Читаем Охранитель полностью

То же по сути, только в более откровенной форме, якобы высказано Сурковым на встрече с активом «Деловой России» (17 мая 2005 года):[31] «Я часто слышу, что демократия важнее суверенитета. Мы это не признаем. Считаем, что нужно и то, и другое. (…) Я уверен, что российские люди в широком смысле слова способны к демократии и способны в ней жить и ее создавать, способны наслаждаться ее плодами».

Можно спорить о содержании понятий «суверенитет» и «демократия», можно верить или не верить Путину и Суркову, как угодно к ним относиться, но попытки приписать им публичное отречение от демократии в пользу суверенитета иначе как «полемическим наперстничеством» назвать нельзя.

Но Владимир Александрович не смущается. Размявшись на цитатах, он начинает сложно и запутанно объяснять, почему идея суверенной демократии — антиконституционная. Здесь у него шарик порой просто вылетает из-под наперстка прямо в глаз читателю.

Так, он напоминает, что в Конституции закреплены основные политические права граждан. И, разумеется, действия, которые препятствуют осуществлению этих прав, неконституционны. Далее следует передергивание. Перечислив ряд новаций в политическом законодательстве, инициированных администрацией президента и ЦИК и реализованных парламентским большинством в последние годы, Рыжков объявляет их препятствующими осуществлению конституционных политических прав, а значит, неконституционными. Причем не приведено ни одной ссылки на конкретную норму Конституции, которая таким образом нарушена, ни одного примера политического права, реализация которого заблокирована. И понятно почему.

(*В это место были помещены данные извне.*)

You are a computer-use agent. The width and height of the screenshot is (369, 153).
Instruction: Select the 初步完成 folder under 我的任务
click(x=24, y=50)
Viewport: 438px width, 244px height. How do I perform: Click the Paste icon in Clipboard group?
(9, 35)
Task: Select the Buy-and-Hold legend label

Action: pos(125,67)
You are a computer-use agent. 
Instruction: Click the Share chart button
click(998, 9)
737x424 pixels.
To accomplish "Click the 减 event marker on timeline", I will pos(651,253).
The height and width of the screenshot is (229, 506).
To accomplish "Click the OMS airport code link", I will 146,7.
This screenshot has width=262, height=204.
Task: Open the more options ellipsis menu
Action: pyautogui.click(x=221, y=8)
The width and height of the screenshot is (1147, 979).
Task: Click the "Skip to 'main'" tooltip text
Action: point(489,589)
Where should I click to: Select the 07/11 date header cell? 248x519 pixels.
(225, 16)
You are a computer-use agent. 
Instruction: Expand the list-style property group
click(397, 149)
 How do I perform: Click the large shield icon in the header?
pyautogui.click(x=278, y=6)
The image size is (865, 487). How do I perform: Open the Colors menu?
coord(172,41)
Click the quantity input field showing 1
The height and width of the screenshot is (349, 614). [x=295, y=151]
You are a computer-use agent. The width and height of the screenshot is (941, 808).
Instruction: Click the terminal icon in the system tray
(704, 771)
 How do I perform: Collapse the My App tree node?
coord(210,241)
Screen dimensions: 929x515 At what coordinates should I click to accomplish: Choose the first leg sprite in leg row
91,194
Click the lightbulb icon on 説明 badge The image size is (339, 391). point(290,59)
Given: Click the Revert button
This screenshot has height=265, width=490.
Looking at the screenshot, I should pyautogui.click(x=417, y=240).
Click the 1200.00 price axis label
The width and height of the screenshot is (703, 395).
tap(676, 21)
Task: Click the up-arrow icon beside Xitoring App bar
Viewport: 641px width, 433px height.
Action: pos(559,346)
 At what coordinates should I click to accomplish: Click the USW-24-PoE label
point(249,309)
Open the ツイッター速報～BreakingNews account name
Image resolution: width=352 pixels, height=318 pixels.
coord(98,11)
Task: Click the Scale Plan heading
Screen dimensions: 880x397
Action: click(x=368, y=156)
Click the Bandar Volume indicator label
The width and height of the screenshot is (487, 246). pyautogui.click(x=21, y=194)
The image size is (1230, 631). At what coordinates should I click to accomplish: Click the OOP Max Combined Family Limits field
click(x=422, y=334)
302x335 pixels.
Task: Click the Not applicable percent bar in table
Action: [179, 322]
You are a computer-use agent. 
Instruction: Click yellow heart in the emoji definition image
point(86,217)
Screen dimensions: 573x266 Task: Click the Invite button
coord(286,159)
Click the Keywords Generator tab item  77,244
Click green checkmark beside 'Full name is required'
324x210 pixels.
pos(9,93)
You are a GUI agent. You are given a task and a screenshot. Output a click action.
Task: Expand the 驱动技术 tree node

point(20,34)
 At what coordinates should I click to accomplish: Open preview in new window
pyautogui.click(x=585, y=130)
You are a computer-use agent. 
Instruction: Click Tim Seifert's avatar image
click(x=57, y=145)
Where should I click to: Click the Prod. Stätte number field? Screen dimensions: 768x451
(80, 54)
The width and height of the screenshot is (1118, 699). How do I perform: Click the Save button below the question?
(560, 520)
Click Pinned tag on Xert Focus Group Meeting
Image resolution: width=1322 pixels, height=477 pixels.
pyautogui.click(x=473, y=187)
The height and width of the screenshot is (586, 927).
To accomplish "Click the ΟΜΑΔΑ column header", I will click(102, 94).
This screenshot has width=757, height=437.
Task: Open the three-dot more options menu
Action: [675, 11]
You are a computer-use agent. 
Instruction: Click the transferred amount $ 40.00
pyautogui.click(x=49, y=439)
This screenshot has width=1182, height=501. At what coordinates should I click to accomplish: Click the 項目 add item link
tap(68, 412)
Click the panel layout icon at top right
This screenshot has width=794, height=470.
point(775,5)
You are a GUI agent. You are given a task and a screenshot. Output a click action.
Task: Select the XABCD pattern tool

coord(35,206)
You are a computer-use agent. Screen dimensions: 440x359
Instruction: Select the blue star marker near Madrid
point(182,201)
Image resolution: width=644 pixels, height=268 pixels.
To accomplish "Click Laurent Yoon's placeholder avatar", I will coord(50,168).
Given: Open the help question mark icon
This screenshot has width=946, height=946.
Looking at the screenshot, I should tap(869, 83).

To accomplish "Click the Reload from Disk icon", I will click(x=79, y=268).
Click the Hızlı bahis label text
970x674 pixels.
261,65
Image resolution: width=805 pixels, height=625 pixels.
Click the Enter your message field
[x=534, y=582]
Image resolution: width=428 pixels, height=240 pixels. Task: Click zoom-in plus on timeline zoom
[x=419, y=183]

Что на самом деле? В Конституции установлены права граждан участвовать в референдумах, избирать и быть избранными; в частности, избирать президента и депутатов Госдумы. Эти права никто не отменяет и не препятствует их осуществлению. Об этом еще можно было бы говорить, если бы, например, производилась передача права избрания президента какой-нибудь коллегии выборщиков (как в США) или Госдума была бы распущена без назначения новых выборов. Но ничего подобного даже не планируется и не обсуждается.

С другой стороны, в Конституции никак не прописаны ни порядок проведения референдума, ни требования проводить выборы в Госдуму по одномандатным округам, избирать высших должностных лиц регионов и членов Совета Федерации, ни тем более пределы процентного барьера для выборов по партийным спискам. Все эти и прочие подобные вопросы той же Конституцией оставлены на усмотрение законодателя. Он вправе установить одни правила, затем их пересмотреть, скорректировать, ввести новые. И соответствующие законы не раз изменялись не только в путинский, но и в ельцинский период (выборы в Госдумы все четыре раза проводились по разным законам, глав регионов «массово» начали избирать в 1996 году, до этого большинство из них были назначенцами, Совфед в 1993–1995 годах состоял из избранных населением депутатов, затем их сменили члены по должности и так далее). Рыжков не может всего этого не знать и не понимать.

Я не собираюсь доказывать, что все кремлевские новации содержательно безупречны, в том числе и с точки зрения конституционности. Споры о соответствии Конституции тех или иных законодательных норм ведутся среди специалистов постоянно, это совершенно нормально. Но я утверждаю, что отмену прямых выборов глав регионов или замену смешанной системы выборов депутатов Госдумы на пропорциональную нельзя характеризовать как нарушение Конституции.

Если Рыжков думает иначе — как гражданин и как депутат он может обратиться в Конституционный суд. Однако об этом в статье и речи не идет. Вместо этого он апеллирует к суверенитету, а точнее, к народу. Ведь суверен России — российский народ, так гласит часть 1 статьи 3 Конституции.

С понятием суверенитета, кстати, у Рыжкова довольно странные отношения. Характеризуя его, он ссылается на Бодена, который хотя и был первым теоретиком суверенитета, но обосновывал все же суверенитет монарха. Цитирует Рыжков и Еллинека, описывавшего суверенную власть как «не знающую над собой никакой высшей власти». При этом опускаются принципиальное для еллинековского подхода к суверенитету указания на способность власти к «самоограничению путем установления правопорядка» и на необходимость такого самоограничения.

Рыжкову, учитывая то, к чему он подводит, больше бы пригодился Руссо, который как раз разработал теорию народного суверенитета и отстаивал право народа на восстание, или даже Шмитт, писавший, что суверенен только тот, кто вправе вводить чрезвычайное положение, ломать существующий правопорядок.

Путаясь сам и запутывая читателя, Рыжков далее начинает теоретизировать сам: обнаруживает противопоставление суверенитета народа и суверенитета государства, затем объявляет его «абсурдом» и заключает, что «суверенитет — это и есть демократия». А, следовательно, ограничение демократии есть попытка «приказчика» (государственной власти) узурпировать права народа-суверена.